Section 4.5 of the textbook Deep Learning by Goodfellow, Bengio, and Courville, says that the gradient of
$$f(\mathbf{x}) = \dfrac{1}{2}\|\mathbf{A} \mathbf{x} - \mathbf{b}\|_2^2$$
is
$$\nabla_{\mathbf{x}} f(\mathbf{x}) = \mathbf{A}^T (\mathbf{A}\mathbf{x} - \mathbf{b}) = \mathbf{A}^T \mathbf{A} \mathbf{x} - \mathbf{A}^T \mathbf{b}$$
My understanding is that $f(\mathbf{x}) = \dfrac{1}{2}\|\mathbf{A} \mathbf{x} - \mathbf{b}\|_2^2$ is the square of the Euclidean norm. So we have that
$$\begin{align} f(\mathbf{x}) = \dfrac{1}{2}\|\mathbf{A} \mathbf{x} - \mathbf{b}\|_2^2 &= \dfrac{1}{2} \left( \sqrt{(\mathbf{A} \mathbf{x} - \mathbf{b})^2} \right)^2 \\ &= \dfrac{1}{2} (\mathbf{A} \mathbf{x} - \mathbf{b})^2 \\ &= \dfrac{1}{2} (\mathbf{A} \mathbf{x} - \mathbf{b})(\mathbf{A} \mathbf{x} - \mathbf{b}) \\ &= \dfrac{1}{2} [ (\mathbf{A}\mathbf{x})(\mathbf{A} \mathbf{x}) - (\mathbf{A} \mathbf{x})\mathbf{b} - (\mathbf{A} \mathbf{x})\mathbf{b} + \mathbf{b}^2 ] \ \ \text{(Since matrix multiplication is distributive.)} \\ &= \dfrac{1}{2} [(\mathbf{A} \mathbf{x})^2 - 2(\mathbf{A} \mathbf{x})\mathbf{b} + \mathbf{b}^2] \ \ \text{(Note: Matrix multiplication is not commutative.)} \end{align}$$
It's at this point that I realised that, since we're working with matrices, I'm not really sure how to take the gradient of this. Taking the gradient of $f(\mathbf{x})$ with respect to $\mathbf{x}$, we get something like
$$\nabla_{\mathbf{x}} f(\mathbf{x}) = \dfrac{1}{2} [2 (\mathbf{A} \mathbf{x}) \mathbf{A}] - \dfrac{1}{2}[2(\mathbf{A} \mathbf{A} \mathbf{x})\mathbf{b}]$$
So what is the reasoning that leads us to get $\nabla_{\mathbf{x}} f(\mathbf{x}) = \mathbf{A}^T (\mathbf{A}\mathbf{x} - \mathbf{b}) = \mathbf{A}^T \mathbf{A} \mathbf{x} - \mathbf{A}^T \mathbf{b}$? Where did the transposed matrices come from?

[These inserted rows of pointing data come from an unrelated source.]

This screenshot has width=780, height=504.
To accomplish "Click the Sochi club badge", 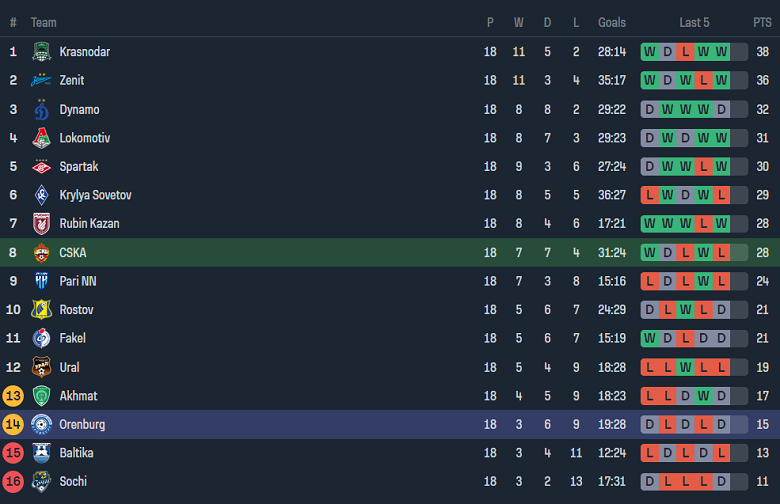I will pyautogui.click(x=42, y=482).
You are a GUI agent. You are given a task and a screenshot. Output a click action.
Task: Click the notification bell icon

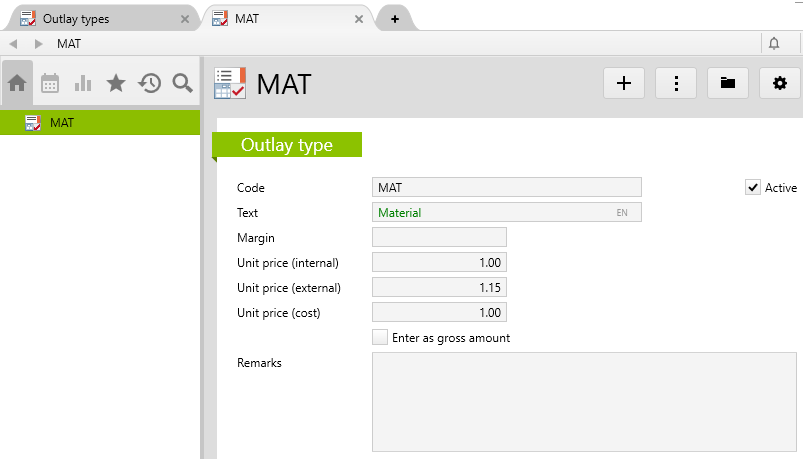773,43
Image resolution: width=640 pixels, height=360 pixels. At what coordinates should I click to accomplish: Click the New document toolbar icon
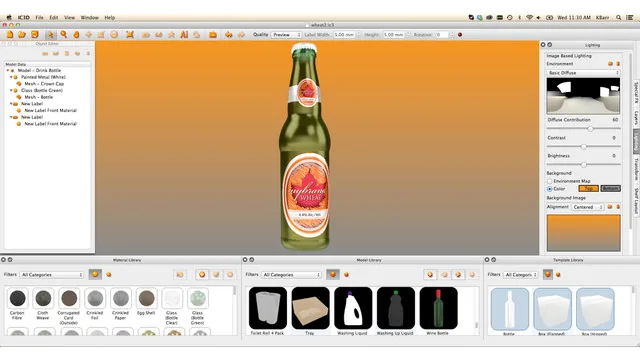pyautogui.click(x=9, y=35)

I would greatly appreciate it if people would please take the time to clarify this.
We must take the derivative with finesse, and that means we use the chain rule. Note that $f = g \circ h$, where $h(x) = Ax-b$ and $g(u) = (1/2) \|u\|^2$. The derivatives of $h$ and $g$ are $h'(x) = A$ and $g'(u) = u^T$. So by the chain rule $$ f'(x) = g'(h(x)) h'(x) = (Ax-b)^T A. $$ The gradient of $f$ is $$ \nabla f(x) = f'(x)^T = A^T(Ax-b). $$